In another embodiment, cells are isolated from peripheral blood. Alternatively, cells can be isolated from umbilical cord. In any event, a specific subpopulation of cells can be further isolated by positive or negative selection techniques.
Cells can also be frozen. While many freezing solutions and parameters are known in the art and will be useful in this context, in a non-limiting example, one method involves using PBS containing 20% DMSO and 8% human serum albumin, or other suitable cell freezing media. The cells are then frozen to −80° C. at a rate of 1° per minute and stored in the vapor phase of a liquid nitrogen storage tank. Other methods of controlled freezing may be used as well as uncontrolled freezing immediately at −20° C. or in liquid nitrogen.

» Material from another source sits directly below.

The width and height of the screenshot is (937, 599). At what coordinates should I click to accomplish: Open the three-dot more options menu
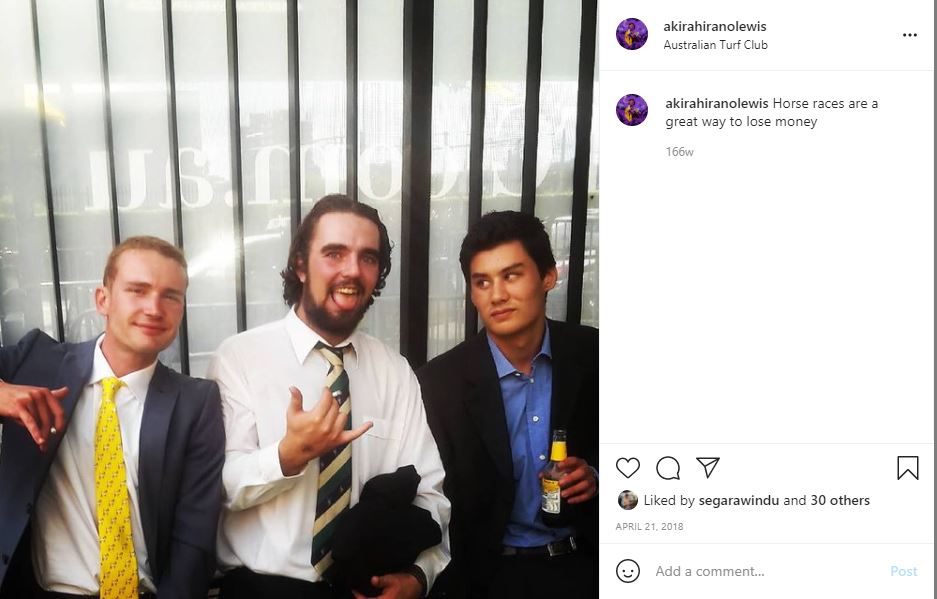click(910, 35)
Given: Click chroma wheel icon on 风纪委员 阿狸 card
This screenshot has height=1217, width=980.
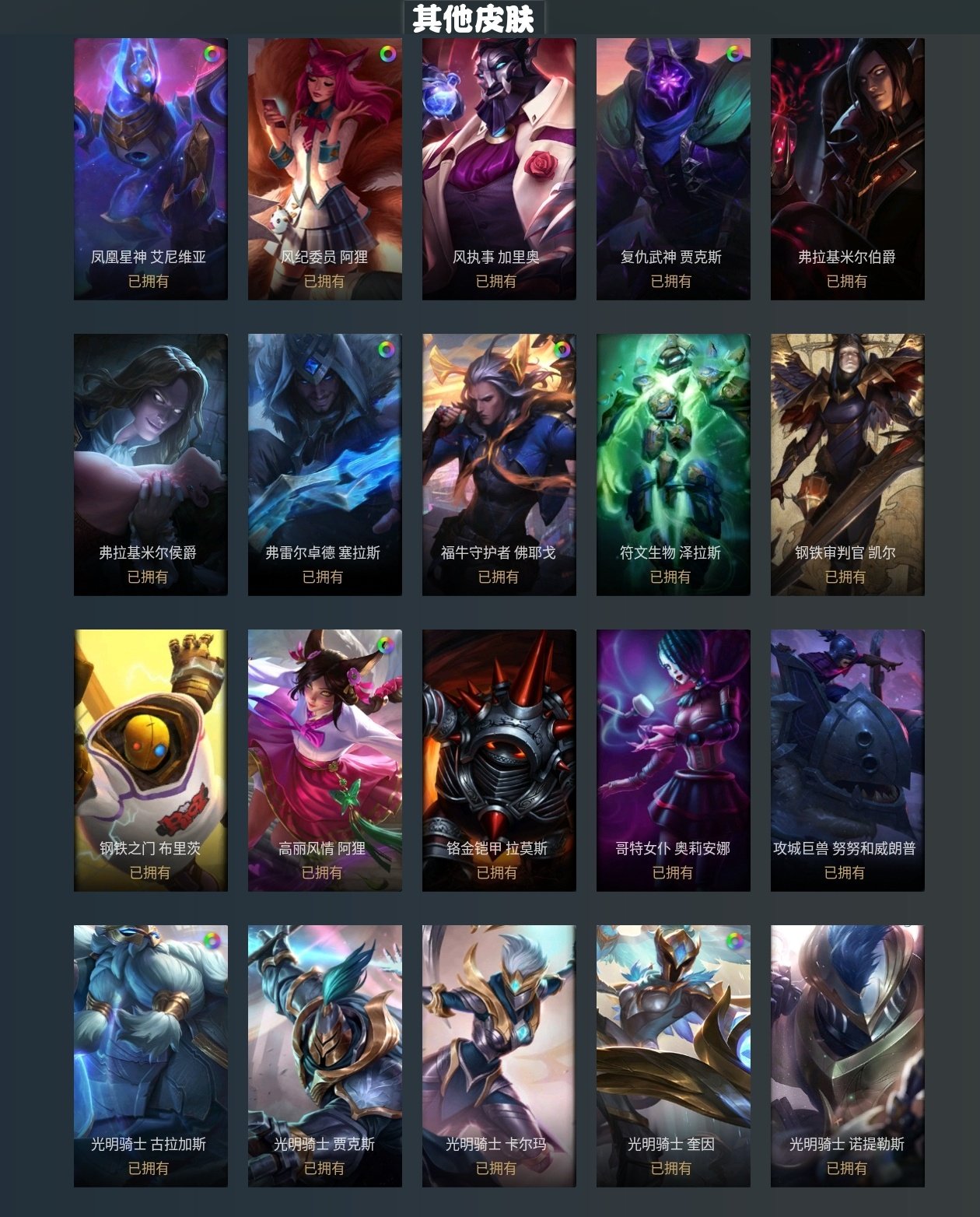Looking at the screenshot, I should tap(387, 54).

Pharmaceutical compositions of the present invention may comprise the modified cell as described herein, in combination with one or more pharmaceutically or physiologically acceptable carriers, diluents or excipients. Such compositions may comprise buffers such as neutral buffered saline, phosphate buffered saline and the like; carbohydrates such as glucose, mannose, sucrose or dextrans, mannitol; proteins; polypeptides or amino acids such as glycine; antioxidants; chelating agents such as EDTA or glutathione; adjuvants (e.g., aluminum hydroxide); and preservatives. Compositions of the present invention are preferably formulated for intravenous administration.
Pharmaceutical compositions of the present invention may be administered in a manner appropriate to the disease to be treated (or prevented). The quantity and frequency of administration will be determined by such factors as the condition of the patient, and the type and severity of the patient's disease, although appropriate dosages may be determined by clinical trials.
It can generally be stated that a pharmaceutical composition comprising the modified cells described herein may be administered at a dosage of 104 to 109 cells/kg body weight, in some instances 105 to 106 cells/kg body weight, including all integer values within those ranges. Compositions of the invention may also be administered multiple times at these dosages. The cells or vectors can be administered by using infusion techniques that are commonly known in immunotherapy (see, e.g., Rosenberg et al., New Eng. J. of Med. 319:1676, 1988). The optimal dosage and treatment regime for a particular patient can readily be determined by one skilled in the art of medicine by monitoring the patient for signs of disease and adjusting the treatment accordingly.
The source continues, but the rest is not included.